Te voltooien taak: Geef de regels van de regel met "Enable Posts on my Timeline checkbox" tot en met de regel met "pyautogui.click(x=60, y=19)" ongewijzigd terug, beide grensregels inbegrepen.
####
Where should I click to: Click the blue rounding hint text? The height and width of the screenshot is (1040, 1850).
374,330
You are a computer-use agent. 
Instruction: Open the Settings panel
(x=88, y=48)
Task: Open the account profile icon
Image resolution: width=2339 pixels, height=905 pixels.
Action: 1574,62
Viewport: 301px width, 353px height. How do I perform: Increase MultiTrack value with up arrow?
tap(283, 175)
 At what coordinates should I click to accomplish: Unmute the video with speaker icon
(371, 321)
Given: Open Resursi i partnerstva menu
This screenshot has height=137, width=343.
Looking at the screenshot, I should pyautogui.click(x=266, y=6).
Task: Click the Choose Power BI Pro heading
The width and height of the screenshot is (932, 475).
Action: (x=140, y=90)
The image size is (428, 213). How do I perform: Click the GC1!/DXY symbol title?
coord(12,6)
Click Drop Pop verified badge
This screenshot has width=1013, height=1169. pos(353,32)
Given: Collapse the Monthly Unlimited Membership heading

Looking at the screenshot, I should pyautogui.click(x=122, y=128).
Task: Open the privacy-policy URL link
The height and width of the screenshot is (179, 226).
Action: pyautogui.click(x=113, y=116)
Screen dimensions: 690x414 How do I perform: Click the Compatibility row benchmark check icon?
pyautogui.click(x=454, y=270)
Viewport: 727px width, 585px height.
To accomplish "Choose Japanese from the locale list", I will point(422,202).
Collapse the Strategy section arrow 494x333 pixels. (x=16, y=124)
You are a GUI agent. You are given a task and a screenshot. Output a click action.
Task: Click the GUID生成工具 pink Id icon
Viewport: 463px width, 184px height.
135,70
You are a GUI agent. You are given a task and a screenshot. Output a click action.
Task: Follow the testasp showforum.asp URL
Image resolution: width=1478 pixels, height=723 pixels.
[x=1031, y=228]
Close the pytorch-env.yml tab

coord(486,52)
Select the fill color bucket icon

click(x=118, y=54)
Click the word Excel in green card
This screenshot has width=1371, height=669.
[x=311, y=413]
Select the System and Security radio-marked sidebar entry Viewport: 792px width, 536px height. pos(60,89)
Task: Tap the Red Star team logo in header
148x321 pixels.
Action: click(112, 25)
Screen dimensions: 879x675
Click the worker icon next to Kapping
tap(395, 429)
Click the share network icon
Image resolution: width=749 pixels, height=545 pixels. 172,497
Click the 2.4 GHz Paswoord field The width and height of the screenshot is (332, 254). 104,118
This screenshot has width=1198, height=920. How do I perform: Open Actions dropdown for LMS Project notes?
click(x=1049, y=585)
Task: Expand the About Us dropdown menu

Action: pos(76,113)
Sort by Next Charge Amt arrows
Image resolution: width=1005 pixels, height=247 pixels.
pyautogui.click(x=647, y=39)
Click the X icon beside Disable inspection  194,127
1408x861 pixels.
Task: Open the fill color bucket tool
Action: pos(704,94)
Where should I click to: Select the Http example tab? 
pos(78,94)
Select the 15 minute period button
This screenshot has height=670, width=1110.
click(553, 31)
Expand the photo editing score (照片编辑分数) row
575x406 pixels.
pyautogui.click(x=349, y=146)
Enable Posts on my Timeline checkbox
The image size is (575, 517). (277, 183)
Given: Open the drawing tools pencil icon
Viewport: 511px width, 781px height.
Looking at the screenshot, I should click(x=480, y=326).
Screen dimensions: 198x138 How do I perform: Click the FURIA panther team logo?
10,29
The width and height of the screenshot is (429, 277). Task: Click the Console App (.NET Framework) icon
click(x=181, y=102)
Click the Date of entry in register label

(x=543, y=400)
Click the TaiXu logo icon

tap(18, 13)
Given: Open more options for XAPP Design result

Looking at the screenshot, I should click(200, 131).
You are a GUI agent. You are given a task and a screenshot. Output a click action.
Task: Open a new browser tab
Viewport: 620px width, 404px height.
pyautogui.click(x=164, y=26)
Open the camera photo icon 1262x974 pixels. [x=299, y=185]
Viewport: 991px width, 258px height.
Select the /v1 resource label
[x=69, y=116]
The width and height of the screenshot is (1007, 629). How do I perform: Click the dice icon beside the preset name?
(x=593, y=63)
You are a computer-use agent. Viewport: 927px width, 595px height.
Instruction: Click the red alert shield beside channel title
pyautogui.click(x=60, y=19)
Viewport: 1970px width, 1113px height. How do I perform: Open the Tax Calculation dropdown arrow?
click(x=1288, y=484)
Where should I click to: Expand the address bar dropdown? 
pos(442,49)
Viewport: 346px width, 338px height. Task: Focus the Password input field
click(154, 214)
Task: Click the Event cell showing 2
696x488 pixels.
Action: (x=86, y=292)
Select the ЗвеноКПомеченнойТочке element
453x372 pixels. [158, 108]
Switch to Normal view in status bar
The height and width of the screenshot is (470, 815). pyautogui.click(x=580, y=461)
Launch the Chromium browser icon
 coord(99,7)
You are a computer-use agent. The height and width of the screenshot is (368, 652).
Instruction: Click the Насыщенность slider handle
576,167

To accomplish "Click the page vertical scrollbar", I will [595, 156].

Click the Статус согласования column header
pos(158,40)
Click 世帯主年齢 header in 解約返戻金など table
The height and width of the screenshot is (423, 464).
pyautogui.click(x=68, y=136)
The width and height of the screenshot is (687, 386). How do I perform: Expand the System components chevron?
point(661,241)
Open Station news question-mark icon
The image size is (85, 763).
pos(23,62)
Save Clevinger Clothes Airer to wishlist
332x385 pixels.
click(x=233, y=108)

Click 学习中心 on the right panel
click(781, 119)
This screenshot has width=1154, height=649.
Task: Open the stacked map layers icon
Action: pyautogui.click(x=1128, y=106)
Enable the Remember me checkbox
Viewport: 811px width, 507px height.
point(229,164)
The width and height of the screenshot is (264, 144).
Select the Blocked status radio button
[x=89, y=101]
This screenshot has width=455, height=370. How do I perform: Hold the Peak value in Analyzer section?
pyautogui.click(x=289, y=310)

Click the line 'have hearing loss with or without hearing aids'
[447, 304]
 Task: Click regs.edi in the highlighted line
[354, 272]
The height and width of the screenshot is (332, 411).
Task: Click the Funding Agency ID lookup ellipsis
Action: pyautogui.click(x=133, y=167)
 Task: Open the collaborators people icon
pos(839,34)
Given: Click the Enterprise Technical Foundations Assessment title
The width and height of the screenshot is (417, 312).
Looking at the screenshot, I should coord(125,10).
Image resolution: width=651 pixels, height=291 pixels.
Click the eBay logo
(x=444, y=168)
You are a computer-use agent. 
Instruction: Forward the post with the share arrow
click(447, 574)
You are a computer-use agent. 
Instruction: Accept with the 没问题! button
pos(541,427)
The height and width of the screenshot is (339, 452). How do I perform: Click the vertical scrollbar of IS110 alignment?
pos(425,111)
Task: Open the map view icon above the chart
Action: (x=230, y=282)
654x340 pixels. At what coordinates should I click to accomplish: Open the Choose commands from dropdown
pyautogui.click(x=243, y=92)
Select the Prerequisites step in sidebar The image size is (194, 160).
####
Resultaat oefening:
Enable Posts on my Timeline checkbox
The image size is (575, 517). (277, 183)
Given: Open the drawing tools pencil icon
Viewport: 511px width, 781px height.
Looking at the screenshot, I should click(x=480, y=326).
Screen dimensions: 198x138 How do I perform: Click the FURIA panther team logo?
10,29
The width and height of the screenshot is (429, 277). Task: Click the Console App (.NET Framework) icon
click(x=181, y=102)
Click the Date of entry in register label

(x=543, y=400)
Click the TaiXu logo icon

tap(18, 13)
Given: Open more options for XAPP Design result

Looking at the screenshot, I should click(200, 131).
You are a GUI agent. You are given a task and a screenshot. Output a click action.
Task: Open a new browser tab
Viewport: 620px width, 404px height.
pyautogui.click(x=164, y=26)
Open the camera photo icon 1262x974 pixels. [x=299, y=185]
Viewport: 991px width, 258px height.
Select the /v1 resource label
[x=69, y=116]
The width and height of the screenshot is (1007, 629). How do I perform: Click the dice icon beside the preset name?
(x=593, y=63)
You are a computer-use agent. Viewport: 927px width, 595px height.
Instruction: Click the red alert shield beside channel title
pyautogui.click(x=60, y=19)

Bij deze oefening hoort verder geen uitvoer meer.